Reports are coming out of Iran that the country is increasingly squeezing Internet access to certain sites, including websites that use the HTTPS protocol. Many tech-savvy users who were able to circumvent restrictions to gain access to an unfettered Internet have found their usual methods are no longer effective.
One prominent blogger in the country who relied on portals in other countries to connect to the Internet has found that the software connection rarely works anymore — and when it does sputter to life, it is so slow it may as well stay off, The Washington Post reported.
The Iranian government appears to have ramped up censorship through deep packet inspection of SSL traffic, selective blocking of IP Address and TCP port combinations, and some keyword filtering, according to proxy solution provider Tor. They have partially blocked access to Tor’s website.
There is plenty of anecdotal evidence that some form of Internet censorship is taking place, noted the Iran Media Program, which pointed to several tweets reporting on the situation:
“[It’s been] Around half an hour [that] all of websites are blocked in #Iran, from supreme leader’s website to IT blogs!” wrote Amin Sabeti, for example.
“All websites with servers outside Iran have been blocked; maybe they are testing the National Internet,” wrote Omiddd.
Here Comes the National Internet?
Iran’s National Internet — a countrywide firewall that is meant to block out websites undesirable to the government — is the widely suspected culprit.
The government has talked about the National Internet before, but it was vague about the details and timing. With the one-year anniversary of the Arab Spring on hand, now might be a good time, from the government’s perspective.
To a certain extent, Iran will succeed in enforcing its restrictions, Marcus Holmes, an assistant professor of political science at Fordham, told TechNewsWorld.
It is theoretically possible to block all outside traffic and create an Iranian intranet, he said, although it is more likely that the government will try to restrict Western site access by blocking certain services, such as SSL.
However, it will not be totally successful, as there are always hackers — not to mention very Internet-savvy citizens — who are willing to get creative in developing workarounds. One possibility might be enabling SSL traffic to pose as non-SSL traffic, he suggested.
Then there is the question of other modes of communication, Holmes said.
“Historically, citizens have turned to other technologies, such as cellular and GSM, to coordinate when shut off from the outside world,” he pointed out. “Ultimately, it will be difficult for Iran to control information.
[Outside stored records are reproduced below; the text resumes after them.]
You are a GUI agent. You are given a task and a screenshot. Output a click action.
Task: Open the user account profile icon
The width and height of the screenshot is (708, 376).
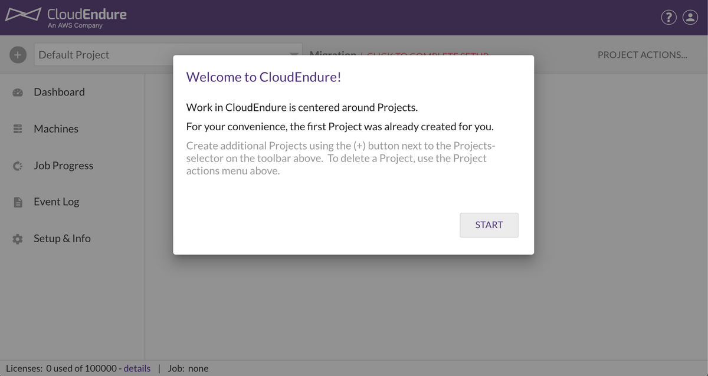coord(690,18)
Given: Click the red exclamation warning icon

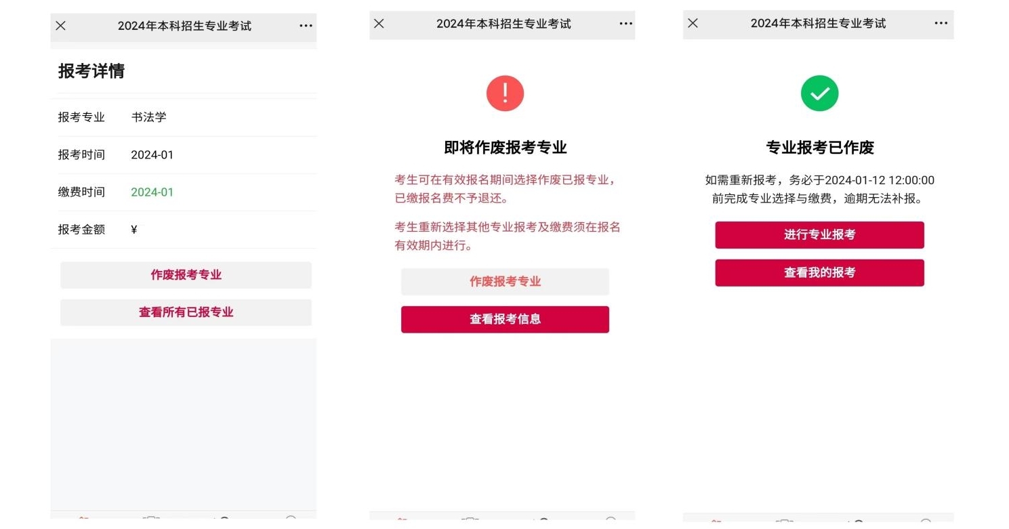Looking at the screenshot, I should click(505, 93).
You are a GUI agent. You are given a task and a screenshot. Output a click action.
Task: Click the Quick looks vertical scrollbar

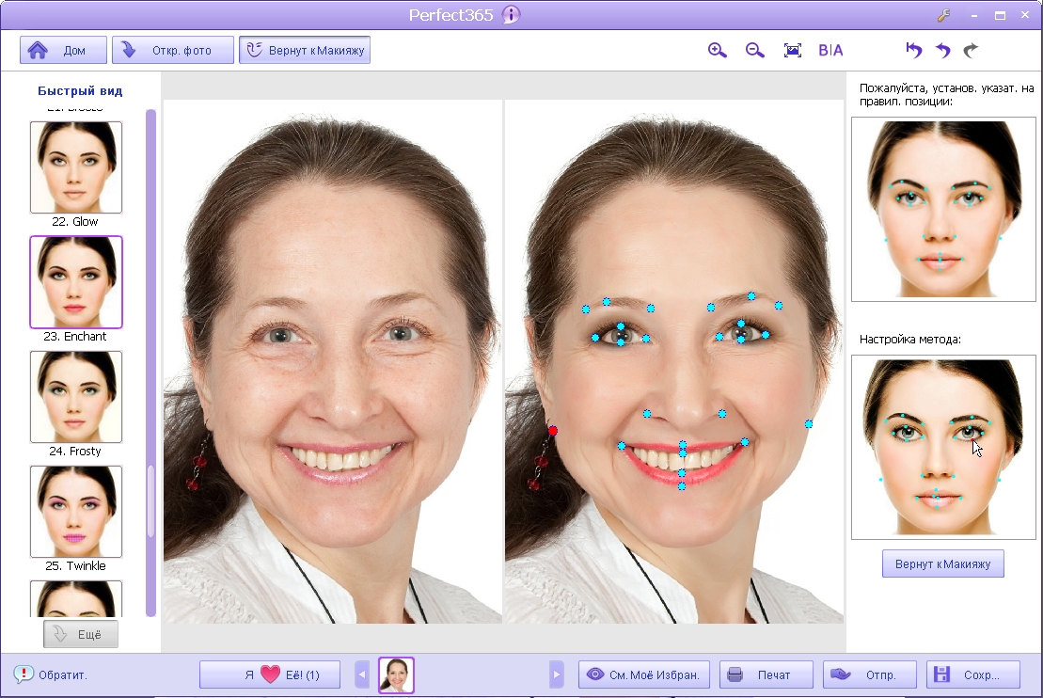point(151,363)
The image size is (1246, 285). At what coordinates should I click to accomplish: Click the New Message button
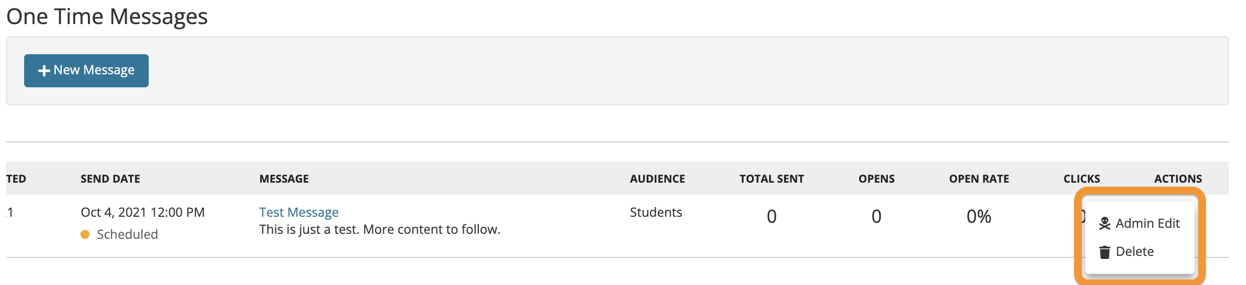click(86, 70)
Creativity and desire often find a way around this type of governmental action.”
High-Tech Cat-and-Mouse Game
Iranian citizens have a long history of playing cat-and-mouse games with authorities, Derek Bambauer, a professor atBrooklyn Law School, told TechNewsWorld.
“Iran has long sought to block its citizens from accessing information freely. The government confiscates satellite dishes, blocks websites, and keeps Iranians from bypassing those blocks by interdicting circumvention technologies like proxy servers,” he said.
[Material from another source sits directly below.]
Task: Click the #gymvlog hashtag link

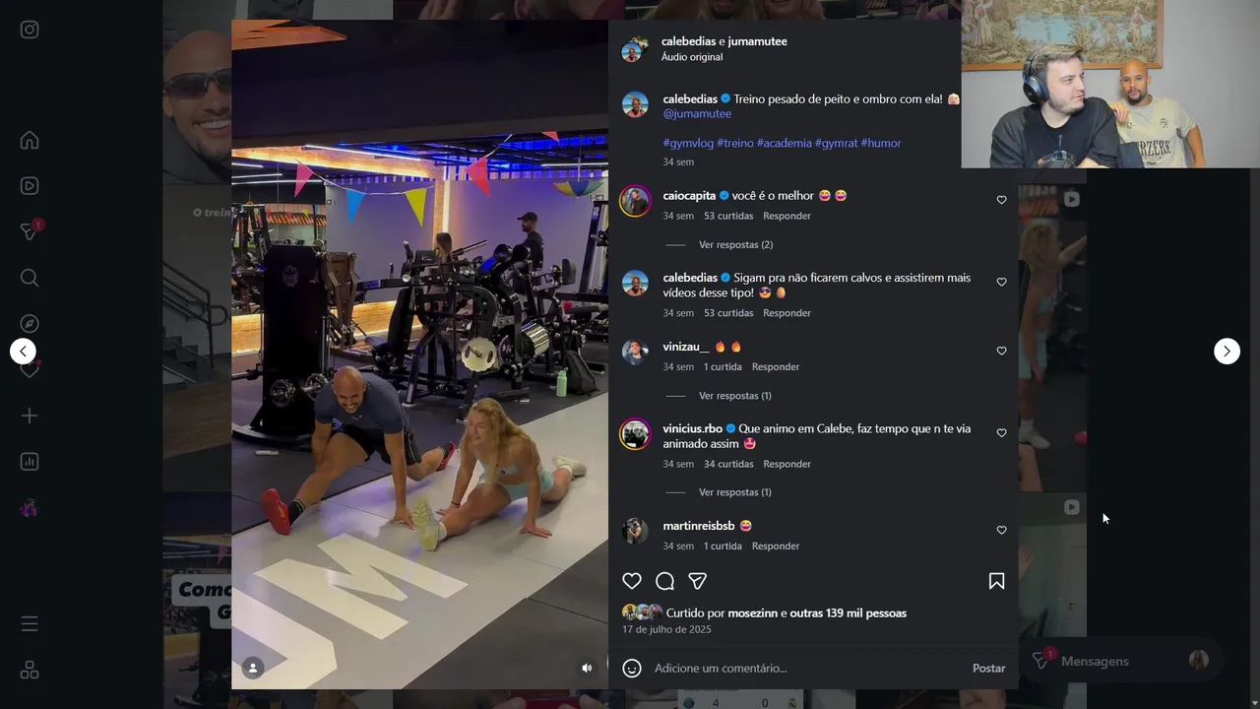Action: pos(688,143)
Clever Iranian citizens have always been able to bypass these restrictions, he continued. Iranians can use more exotic technologies, like Tor, to access blocked sites.
Indeed, the majority of Tor users have not been affected by the government’s blocks — at least, not so far — according to Tor.
A more mundane workaround might be dial-up access to international ISP numbers, Bambauer continued.
Satellite Internet access also offers some users a chance to bypass blocking, he said.
“The government’s goal isn’t to keep all Iranians from getting to forbidden sites,” noted Bambauer. “It’s simply to make it difficult and costly enough to deter the majority of them.”